How to Live a ‘Golden Rule Lifestyle’

26 Aug

Three young boys keep my young friend Deedra Lindsey Sherm busy these days. I had to laugh at this exchange she shared on Facebook:

Son #1: “Mom! He hit me!”

Deedra to Son #2: “Son, did you hit your brother?”

Son #2: “Yes, but he hit me, so …uh …you know … the Golden Rule!”

LOL, right?

Obviously, Son #2 didn’t have a clue about the true meaning of the Golden Rule. The biblical maxim is, “Do unto others as you would have them do unto you” (Matthew 7:12). In other words, we are to treat others as we want them to treat us. Son #2 would re-write that to read, “Do unto others BECAUSE they just did to you!”

The same Golden Rule concept is found in the Old Testament in Leviticus 19:18 ~ “…you shall love your neighbor as yourself.”

Other than the obvious fact that this will make our “neighbors” (or anyone we have contact with) enjoy greater blessings, it also does something for us. We feel better about how we relate to others; we feel happier and we know we are pleasing God. When we are generous in our interactions with people, God blesses us in unexpected ways (see Proverbs 11:25).

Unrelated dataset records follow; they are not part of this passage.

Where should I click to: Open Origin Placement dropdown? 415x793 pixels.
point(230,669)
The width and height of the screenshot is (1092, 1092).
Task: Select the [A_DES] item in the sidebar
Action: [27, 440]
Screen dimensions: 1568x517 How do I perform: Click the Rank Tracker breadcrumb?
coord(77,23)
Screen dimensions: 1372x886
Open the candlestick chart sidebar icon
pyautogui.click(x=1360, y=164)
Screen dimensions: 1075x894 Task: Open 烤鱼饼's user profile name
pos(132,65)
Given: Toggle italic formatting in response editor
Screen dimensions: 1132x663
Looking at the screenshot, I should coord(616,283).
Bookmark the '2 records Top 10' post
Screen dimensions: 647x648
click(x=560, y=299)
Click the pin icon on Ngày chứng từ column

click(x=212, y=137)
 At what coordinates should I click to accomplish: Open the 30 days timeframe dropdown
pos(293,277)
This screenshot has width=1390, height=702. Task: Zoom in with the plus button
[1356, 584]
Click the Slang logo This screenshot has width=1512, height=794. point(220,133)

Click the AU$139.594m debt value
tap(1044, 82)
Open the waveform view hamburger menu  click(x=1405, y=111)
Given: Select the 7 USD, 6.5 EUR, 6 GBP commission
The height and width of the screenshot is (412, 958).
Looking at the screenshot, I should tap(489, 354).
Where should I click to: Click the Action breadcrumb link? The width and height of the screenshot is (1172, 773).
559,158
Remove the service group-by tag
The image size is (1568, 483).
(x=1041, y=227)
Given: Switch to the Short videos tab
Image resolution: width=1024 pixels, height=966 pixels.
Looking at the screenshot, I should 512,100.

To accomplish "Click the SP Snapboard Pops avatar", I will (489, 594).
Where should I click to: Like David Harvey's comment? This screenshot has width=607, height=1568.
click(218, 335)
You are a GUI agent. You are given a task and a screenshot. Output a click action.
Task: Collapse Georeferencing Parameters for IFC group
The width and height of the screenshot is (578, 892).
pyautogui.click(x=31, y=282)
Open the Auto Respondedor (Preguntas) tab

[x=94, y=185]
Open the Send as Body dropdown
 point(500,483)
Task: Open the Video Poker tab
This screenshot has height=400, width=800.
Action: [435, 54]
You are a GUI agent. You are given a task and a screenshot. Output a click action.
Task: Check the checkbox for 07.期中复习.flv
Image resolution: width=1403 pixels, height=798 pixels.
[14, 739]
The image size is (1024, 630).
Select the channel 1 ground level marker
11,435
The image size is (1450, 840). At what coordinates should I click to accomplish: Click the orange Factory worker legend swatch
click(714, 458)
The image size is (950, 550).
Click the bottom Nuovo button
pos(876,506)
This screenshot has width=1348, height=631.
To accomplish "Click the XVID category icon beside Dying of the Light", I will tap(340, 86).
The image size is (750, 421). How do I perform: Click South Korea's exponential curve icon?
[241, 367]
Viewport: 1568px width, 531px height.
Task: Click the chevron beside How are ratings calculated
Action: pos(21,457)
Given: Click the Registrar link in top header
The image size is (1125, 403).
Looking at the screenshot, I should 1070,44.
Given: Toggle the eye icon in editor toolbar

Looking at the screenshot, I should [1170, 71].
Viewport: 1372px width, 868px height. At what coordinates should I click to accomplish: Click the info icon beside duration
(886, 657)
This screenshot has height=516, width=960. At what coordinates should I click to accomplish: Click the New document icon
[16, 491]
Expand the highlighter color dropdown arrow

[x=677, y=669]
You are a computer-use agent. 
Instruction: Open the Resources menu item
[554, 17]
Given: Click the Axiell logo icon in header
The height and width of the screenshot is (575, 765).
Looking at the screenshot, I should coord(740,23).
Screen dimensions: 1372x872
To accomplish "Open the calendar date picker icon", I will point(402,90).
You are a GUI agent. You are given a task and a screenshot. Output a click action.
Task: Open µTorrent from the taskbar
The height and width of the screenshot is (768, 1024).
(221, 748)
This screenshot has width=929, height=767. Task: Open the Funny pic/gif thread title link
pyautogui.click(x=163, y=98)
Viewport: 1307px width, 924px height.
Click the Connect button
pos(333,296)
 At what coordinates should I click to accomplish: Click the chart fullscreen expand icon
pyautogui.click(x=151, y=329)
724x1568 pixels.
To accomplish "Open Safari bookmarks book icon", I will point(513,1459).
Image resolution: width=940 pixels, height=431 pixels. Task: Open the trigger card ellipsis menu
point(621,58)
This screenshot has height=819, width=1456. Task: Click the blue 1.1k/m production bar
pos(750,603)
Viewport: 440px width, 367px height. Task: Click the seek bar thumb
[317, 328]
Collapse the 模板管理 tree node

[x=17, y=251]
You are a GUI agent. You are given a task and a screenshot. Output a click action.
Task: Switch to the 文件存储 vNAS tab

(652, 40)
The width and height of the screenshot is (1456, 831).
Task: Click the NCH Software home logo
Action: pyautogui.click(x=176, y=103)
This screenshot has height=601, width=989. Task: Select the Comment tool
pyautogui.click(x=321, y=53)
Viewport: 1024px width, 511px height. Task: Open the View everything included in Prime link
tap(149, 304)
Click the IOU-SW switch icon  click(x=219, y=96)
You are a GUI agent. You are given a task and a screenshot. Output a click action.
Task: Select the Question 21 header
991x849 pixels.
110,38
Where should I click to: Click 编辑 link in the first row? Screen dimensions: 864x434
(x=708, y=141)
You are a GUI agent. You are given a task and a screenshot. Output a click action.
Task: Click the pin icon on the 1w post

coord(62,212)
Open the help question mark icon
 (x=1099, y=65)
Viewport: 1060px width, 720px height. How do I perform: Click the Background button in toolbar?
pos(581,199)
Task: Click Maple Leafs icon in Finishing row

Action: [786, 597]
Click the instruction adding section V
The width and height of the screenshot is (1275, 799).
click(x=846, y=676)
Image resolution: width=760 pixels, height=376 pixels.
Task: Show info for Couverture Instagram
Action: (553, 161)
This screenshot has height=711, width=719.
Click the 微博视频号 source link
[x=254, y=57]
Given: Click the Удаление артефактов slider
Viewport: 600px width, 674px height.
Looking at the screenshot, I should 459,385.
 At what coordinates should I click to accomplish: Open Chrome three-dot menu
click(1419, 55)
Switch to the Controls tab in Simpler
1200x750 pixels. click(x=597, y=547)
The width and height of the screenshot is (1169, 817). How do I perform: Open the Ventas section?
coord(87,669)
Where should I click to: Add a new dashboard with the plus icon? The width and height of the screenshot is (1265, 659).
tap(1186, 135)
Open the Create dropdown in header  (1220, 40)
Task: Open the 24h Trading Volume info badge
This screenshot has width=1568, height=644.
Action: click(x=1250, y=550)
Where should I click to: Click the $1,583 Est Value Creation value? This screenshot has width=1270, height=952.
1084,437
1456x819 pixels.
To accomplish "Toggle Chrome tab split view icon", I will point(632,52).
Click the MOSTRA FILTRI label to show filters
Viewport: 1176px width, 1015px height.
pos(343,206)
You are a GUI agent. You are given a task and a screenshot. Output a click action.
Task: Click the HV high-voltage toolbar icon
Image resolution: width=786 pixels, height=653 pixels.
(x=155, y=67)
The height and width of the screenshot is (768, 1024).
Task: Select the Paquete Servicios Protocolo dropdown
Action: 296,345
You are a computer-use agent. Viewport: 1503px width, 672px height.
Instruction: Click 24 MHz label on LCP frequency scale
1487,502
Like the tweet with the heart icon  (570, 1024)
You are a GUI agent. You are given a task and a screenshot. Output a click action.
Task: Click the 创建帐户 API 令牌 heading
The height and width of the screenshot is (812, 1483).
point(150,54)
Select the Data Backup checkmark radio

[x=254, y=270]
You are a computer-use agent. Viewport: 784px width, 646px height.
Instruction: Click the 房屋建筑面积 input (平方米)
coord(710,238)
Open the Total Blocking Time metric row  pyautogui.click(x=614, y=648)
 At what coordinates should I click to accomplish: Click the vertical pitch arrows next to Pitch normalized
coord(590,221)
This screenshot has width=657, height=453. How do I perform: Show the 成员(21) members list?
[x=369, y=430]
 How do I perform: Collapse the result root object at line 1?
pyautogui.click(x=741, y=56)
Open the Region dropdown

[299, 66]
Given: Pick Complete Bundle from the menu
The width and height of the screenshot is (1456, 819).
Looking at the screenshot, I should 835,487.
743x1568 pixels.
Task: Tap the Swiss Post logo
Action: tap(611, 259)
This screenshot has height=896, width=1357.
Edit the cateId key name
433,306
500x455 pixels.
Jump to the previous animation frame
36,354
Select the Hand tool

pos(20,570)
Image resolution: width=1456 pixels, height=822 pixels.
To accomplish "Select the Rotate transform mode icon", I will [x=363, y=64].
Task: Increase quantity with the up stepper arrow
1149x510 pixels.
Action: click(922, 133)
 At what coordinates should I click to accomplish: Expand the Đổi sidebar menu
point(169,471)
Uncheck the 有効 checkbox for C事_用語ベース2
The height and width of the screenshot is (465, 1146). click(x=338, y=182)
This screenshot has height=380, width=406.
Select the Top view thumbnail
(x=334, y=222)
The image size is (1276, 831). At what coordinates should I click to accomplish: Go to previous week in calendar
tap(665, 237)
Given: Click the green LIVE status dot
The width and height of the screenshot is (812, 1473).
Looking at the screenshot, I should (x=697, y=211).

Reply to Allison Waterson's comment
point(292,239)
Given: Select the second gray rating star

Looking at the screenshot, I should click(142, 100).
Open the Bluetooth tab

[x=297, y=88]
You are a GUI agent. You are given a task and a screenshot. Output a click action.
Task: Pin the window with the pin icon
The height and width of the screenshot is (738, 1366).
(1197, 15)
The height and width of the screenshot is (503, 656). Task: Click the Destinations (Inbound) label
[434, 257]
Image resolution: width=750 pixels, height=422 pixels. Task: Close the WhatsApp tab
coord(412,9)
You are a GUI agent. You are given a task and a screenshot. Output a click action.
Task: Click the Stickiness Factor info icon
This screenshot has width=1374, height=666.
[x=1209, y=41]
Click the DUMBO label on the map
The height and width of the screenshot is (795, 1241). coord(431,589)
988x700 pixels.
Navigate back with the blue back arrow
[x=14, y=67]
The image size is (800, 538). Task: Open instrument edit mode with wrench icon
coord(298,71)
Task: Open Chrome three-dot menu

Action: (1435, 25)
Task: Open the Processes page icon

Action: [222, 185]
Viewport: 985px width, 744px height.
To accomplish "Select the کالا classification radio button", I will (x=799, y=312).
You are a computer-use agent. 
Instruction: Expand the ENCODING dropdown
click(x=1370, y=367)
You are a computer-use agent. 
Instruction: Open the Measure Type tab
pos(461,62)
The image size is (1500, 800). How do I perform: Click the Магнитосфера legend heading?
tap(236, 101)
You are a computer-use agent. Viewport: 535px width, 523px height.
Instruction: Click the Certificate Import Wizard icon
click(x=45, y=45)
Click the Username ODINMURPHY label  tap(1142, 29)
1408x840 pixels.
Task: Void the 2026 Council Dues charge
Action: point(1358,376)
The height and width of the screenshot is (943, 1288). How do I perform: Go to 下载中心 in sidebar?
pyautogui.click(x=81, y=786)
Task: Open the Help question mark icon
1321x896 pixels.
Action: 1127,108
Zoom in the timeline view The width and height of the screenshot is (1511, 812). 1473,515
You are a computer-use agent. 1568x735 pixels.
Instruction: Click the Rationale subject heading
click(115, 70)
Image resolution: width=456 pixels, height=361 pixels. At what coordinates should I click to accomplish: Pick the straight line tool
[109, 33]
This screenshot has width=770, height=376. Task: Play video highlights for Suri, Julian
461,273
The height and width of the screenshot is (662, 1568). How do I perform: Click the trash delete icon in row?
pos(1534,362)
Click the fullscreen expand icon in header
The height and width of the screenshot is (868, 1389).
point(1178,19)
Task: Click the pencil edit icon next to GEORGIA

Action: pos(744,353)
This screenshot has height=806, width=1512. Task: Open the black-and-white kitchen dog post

So what are some practical ways we can live out the royal rule in relationships ~ the Golden Rule? Here are eight simple ways:

(1) Think and reflect. Take time to consider how you’d want to be treated. Use your imagination. Create some scenarios and think, “How would I want someone to respond? What would I want someone to do or say?”

(2) Ask God for a sensitive heart. Try to understand, as best you can, what a person’s need is or why he or she behaves in a certain way. Walk a mile in a person’s moccasins (or Jimmy Choo heels) so you can empathize. Let a Golden Rule lifestyle begin with you! Pray for opportunities to bless others.

(3) Act with kindness and compassion (see Ephesians 4:32). Have you ever noticed that once you “get” the suffering or circumstances of others, you are drawn to help them or at least pray for them? Rather than practicing random acts of kindness, be proactive. Ask, “What can I do, if anything, to relieve this person’s pain or struggle?” When God speaks, follow through.

(4) Open your ears before you speak. It’s so easy to give advice before we have the whole story (Proverbs 18:13); and sometimes all a person needs is a caring person who will listen. Understanding comes through listening, not talking. Consider how you would want to be heard, and respect others enough to give them the same courtesy.

(5) Be a helper and healer. It’s so easy to get tunnel vision ~ to only see our own needs. Once our eyes are open to needs and struggles, it’s a sign of great personal strength to be helpful in practical ways, or even to find ways to bind up (bandage) a person’s heart. (I recognize that sometimes, only Jesus can help and heal; but maybe you can remind a person that a loving God has all the power and help they will ever need. You may need to introduce them to Him.)

(6) Be a true friend. Be careful and respect others’ boundaries, but ask God to help you reach out in friendship in a meaningful way. Open your heart and arms and welcome people into your life. Let them know you care and want to be with them.

(7) See the individual, not your differences. Think of the story of the Good Samaritan ~ the man who reached out to care for the desperate victim saw him as a man, not through the lens of prejudice. Think about any prejudices you might have that would prevent you from practicing The Golden Rule:  age differences? skin color or nationality? gender? appearances? Ask God to help you see people the way He sees them. Everyone has strengths and weaknesses. Everyone has needs. Be humble and Christ-like, looking out for the interests of others (Philippians 2:3-7).

(8) Sometimes, turn the other cheek (see Luke 6:27-31). Some people are just plain mean and uncaring. But that doesn’t mean we retaliate or “pay them back” for their bad treatment. The Golden Rule isn’t an excuse for retaliation when others act extreme; but rather, encouragement to treat others well, regardless of their behavior. We allow others to own their feelings and behaviors, and we rise above circumstances as we put on the character of Christ and respond as He would.

The simple truth is, a Golden Rule Lifestyle will bless us as we bless others. Live it out “as to the Lord” (Ephesians 6:7).

Does someone come to mind that needs to experience the Golden Rule, applied from your life to theirs? How will you respond?